Ben önde o arkada iki gölge gibi dolaşıp duruyorduk. Acaba bir otobüse atlayıp ortadan kaybolsam atlatabilir miydim bu varlığı? Ya da sarp bir dağ başına çıksam… Yerin yedi kat dibine insem… Aklımda yorgun çelişkili bir zaman… Parçalar halinde değil, bütün halinde eriyip aynaların içinde görünmez olsam.
Hafta sonu gelmişti. Evin ihtiyaçlarını karşılamak için alışverişe çıkmalıydım. Her alışveriş öncesi yaptığım gibi sahile inip dalgaların ve martıların sesini dinlemeye başladım. Kıyıya vuran dalganın sahile attığı iki tane balığın can havliyle çırpındığını gördüm. Umursamadım, sırtımı dönüp kıyı boyunca yürümeye başladım. Sanki gizli bir güç yürümeme engel oluyordu. Geri döndüm. Balıklar çırpınmayı bırakmış, hafif hafif kımıldanıyordu. Belli ki ölüme meydan okuyabilecek güçleri kalmamıştı. Balıkları avuçlarımın içine alarak suya bıraktım. Önceleri sendeleyen balıkların yüzerek gözden kaybolduklarını gördüm. Ben bile şaşırmıştım kendime, nasıl olmuştu da umursamazlığımdan sıyrılıp küçük canlıları yeniden yaşama döndürmüştüm.
Gönül huzuruyla balıkların kayboluşunu izlerken gulyabaninin adımı ünlediğini duydum. Başımı ona doğru çevirdim.Kaşı, gözü; boyu ve posuyla bir ben daha gördüm. Derhal sağ elimle sol elime dokundum. Çantamdaki aynayı çıkarıp bir kendime bir de ona tuttum. Artık emindim, benden iki tane vardı. Başımı avuçlarımın arasına alıp devrik sancıların eşiğine savruldum. Aylardır beni takip eden varlığın nasıl oluyor da kendim olduğumu sorgulamaya başladım.

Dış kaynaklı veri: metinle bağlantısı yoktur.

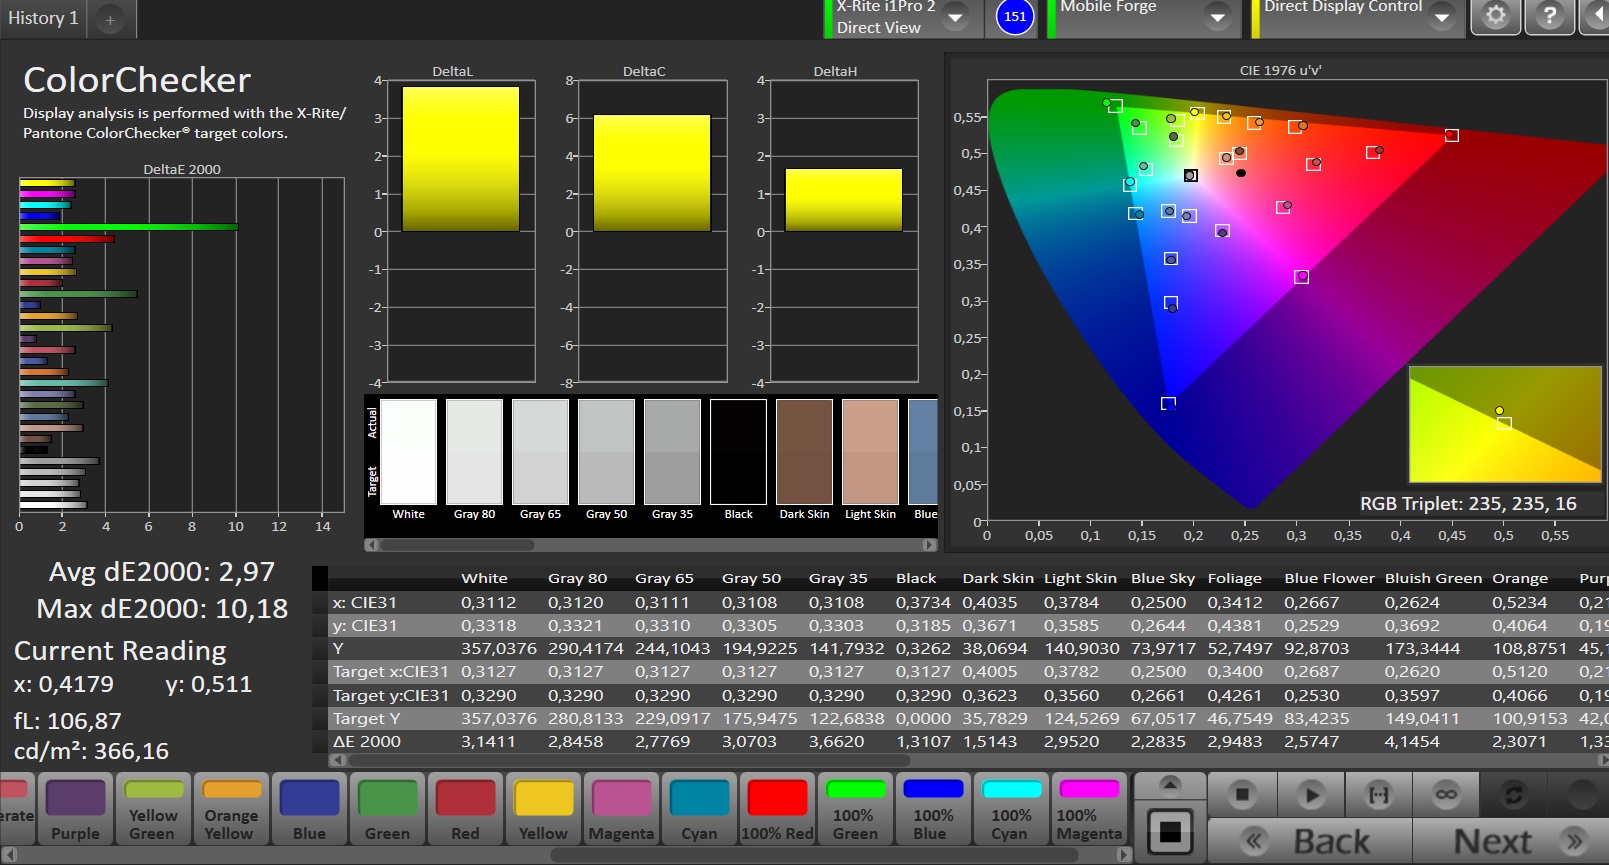Start the measurement series with the play button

Konuşan bendim, dinleyen ben:
“Sel sularının nasıl yol aldığını biliyor musun? Yıkıp dökerek, önüne gelen her şeyi içine alıp yaşamdan silerek… Tıpkı senin daha önceden ellerinle derlediğin, rüzgârla yıkılmaz duvarları yıktığın gibi. Ben senin içindeki bencil kişiliğindim. Kendi nefsini herkesinkinden üstün tuttuğun için adım adım peşindeyim. Bugün göğün üstünde kendine ait bir yer edindin. İki canlıya hayat vererek uzun süredir daldığın rehavet uykusundan uyandın. Şimdi veda zamanı… Artık bencil olan benliğine, yani bana ihtiyacın kalmadı. Beni bir daha görmek istemiyorsan sakın bir daha egoist kimliğine geri dönme. Haydi, hoşça kal.”